* [Dataset]
/---
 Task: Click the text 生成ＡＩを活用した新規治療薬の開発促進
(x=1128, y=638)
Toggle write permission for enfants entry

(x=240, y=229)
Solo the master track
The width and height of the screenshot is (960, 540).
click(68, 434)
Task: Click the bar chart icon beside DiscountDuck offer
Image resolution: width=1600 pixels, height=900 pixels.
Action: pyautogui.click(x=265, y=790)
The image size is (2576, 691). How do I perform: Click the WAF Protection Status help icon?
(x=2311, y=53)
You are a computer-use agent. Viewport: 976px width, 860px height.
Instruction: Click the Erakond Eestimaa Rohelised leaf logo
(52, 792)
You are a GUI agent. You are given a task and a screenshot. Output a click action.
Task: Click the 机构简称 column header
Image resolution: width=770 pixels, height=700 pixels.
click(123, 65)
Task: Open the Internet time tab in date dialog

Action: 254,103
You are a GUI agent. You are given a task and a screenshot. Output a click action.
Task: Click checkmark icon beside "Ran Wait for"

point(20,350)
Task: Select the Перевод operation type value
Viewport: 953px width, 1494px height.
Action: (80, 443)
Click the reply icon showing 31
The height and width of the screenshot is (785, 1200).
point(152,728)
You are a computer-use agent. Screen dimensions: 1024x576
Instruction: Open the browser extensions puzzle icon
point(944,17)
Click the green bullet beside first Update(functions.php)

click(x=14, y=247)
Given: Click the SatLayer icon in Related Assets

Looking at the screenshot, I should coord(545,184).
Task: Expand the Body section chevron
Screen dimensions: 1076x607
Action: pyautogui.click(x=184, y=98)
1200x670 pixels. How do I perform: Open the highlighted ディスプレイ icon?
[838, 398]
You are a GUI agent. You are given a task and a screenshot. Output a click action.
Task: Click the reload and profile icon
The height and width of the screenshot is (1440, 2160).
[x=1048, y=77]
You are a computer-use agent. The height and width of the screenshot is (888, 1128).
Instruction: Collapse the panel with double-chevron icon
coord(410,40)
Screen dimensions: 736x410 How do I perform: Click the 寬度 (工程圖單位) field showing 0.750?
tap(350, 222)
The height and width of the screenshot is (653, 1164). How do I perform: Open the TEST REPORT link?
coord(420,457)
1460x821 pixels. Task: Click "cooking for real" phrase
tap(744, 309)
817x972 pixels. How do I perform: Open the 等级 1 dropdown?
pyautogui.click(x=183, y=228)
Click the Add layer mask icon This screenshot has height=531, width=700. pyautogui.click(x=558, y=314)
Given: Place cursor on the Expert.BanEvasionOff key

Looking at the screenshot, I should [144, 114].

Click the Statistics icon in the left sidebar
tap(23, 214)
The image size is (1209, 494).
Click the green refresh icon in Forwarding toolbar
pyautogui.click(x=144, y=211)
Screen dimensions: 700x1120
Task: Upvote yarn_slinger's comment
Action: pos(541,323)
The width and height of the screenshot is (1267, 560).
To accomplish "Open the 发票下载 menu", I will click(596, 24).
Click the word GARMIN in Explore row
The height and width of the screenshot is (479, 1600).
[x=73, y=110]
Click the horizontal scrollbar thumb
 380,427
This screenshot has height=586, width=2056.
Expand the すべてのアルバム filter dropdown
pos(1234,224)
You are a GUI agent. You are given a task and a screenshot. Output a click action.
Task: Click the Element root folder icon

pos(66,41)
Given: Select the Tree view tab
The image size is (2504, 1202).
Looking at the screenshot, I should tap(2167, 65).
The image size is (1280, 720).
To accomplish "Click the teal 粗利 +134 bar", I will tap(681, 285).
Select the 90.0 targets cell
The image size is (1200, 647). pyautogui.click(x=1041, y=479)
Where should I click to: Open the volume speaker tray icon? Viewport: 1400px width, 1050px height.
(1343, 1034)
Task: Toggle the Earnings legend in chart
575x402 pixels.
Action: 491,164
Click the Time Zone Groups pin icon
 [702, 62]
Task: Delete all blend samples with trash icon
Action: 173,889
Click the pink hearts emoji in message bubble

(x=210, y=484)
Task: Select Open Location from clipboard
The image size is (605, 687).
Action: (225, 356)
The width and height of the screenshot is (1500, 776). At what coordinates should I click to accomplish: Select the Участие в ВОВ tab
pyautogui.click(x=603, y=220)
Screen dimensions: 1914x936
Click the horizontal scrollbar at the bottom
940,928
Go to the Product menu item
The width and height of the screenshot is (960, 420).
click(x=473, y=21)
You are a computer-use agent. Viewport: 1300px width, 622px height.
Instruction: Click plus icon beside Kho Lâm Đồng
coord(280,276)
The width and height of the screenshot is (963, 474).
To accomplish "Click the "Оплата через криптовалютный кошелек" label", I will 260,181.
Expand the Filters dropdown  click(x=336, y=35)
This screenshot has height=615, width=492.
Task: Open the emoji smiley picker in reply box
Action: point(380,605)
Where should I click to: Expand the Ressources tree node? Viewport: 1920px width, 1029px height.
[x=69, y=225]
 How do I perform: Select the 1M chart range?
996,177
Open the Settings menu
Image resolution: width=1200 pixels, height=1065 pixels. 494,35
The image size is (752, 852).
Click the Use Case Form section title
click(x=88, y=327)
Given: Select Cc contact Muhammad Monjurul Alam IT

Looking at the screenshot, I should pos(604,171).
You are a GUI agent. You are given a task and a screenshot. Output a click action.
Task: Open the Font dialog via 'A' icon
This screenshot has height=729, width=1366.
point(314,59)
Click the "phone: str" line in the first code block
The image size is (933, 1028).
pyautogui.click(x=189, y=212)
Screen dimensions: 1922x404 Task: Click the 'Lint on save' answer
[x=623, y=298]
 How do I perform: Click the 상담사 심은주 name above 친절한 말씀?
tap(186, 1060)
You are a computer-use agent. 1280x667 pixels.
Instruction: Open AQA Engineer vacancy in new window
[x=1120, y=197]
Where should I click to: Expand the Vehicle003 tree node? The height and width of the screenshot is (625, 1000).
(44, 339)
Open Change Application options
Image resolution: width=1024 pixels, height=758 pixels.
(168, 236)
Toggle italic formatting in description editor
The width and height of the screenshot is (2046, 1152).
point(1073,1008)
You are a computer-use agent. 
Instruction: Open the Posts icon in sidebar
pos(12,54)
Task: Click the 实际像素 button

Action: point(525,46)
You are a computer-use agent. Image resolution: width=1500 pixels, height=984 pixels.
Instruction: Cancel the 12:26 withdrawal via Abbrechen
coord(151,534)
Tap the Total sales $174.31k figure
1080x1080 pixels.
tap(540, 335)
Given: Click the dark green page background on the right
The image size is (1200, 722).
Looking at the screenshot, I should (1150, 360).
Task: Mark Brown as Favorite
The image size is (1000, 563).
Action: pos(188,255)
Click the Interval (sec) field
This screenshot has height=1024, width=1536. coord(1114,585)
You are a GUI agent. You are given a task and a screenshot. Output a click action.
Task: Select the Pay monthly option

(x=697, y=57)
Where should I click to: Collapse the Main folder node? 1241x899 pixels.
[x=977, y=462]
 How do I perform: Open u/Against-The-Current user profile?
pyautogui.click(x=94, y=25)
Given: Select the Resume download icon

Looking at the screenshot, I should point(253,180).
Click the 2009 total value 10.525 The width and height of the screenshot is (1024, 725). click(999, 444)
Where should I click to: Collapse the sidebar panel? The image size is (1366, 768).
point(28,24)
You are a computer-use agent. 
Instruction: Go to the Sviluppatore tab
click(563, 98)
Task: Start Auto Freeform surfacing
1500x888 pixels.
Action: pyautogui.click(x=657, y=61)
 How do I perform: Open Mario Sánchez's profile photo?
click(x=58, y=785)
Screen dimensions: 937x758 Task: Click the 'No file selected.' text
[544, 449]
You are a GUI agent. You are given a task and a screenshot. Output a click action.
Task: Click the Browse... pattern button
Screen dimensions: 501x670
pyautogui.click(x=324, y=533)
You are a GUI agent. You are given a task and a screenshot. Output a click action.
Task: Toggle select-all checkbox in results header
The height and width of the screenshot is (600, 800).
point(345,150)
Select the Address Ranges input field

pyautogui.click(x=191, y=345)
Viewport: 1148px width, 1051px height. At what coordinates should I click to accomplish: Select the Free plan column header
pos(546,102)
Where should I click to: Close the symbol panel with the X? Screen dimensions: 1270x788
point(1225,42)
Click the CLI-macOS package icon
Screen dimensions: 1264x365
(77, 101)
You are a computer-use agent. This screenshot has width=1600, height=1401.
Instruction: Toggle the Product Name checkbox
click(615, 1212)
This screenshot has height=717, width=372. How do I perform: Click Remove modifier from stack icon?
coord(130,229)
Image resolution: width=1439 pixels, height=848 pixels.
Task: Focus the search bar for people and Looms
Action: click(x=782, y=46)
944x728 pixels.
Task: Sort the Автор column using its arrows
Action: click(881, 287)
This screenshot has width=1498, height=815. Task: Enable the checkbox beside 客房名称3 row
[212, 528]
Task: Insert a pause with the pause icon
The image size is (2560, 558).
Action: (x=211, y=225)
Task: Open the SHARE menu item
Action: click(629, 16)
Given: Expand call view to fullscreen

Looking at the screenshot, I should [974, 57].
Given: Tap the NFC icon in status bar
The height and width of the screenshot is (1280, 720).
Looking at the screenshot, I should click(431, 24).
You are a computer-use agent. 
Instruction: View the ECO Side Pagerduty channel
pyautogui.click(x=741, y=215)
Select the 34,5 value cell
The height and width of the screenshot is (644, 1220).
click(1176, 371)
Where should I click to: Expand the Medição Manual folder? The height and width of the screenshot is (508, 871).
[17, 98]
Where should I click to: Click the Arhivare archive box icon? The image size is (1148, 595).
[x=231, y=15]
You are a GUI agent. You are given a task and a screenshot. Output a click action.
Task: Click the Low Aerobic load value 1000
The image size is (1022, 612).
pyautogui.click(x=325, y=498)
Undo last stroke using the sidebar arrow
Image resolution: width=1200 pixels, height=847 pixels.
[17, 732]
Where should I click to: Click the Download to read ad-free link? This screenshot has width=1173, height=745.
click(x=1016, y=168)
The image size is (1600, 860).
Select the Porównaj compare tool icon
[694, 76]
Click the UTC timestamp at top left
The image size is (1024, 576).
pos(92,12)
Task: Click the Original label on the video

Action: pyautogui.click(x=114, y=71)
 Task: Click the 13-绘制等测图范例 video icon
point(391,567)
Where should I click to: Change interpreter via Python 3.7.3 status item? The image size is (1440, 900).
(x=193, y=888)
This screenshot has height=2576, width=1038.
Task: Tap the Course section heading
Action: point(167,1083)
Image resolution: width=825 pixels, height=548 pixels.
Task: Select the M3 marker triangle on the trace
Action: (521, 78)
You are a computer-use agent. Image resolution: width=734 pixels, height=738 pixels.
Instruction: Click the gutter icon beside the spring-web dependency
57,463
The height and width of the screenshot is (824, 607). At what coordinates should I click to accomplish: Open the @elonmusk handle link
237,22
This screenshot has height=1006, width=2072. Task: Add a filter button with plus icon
\---
* [What is needed] Search the entries for the word "computer". Copy every line where it occurs.

* [Answer area]
You are a computer-use agent. Viewport: 976px width, 860px height.
You are a computer-use agent. Screen dimensions: 1024x576
You are a computer-use agent. The height and width of the screenshot is (888, 1128).
You are a computer-use agent. Viewport: 1300px width, 622px height.
You are a computer-use agent. 1280x667 pixels.
You are a computer-use agent. 
You are a computer-use agent. Image resolution: width=1500 pixels, height=984 pixels.
You are a computer-use agent. 
You are a computer-use agent. This screenshot has width=1600, height=1401.
You are a computer-use agent. 
You are a computer-use agent. Image resolution: width=734 pixels, height=738 pixels.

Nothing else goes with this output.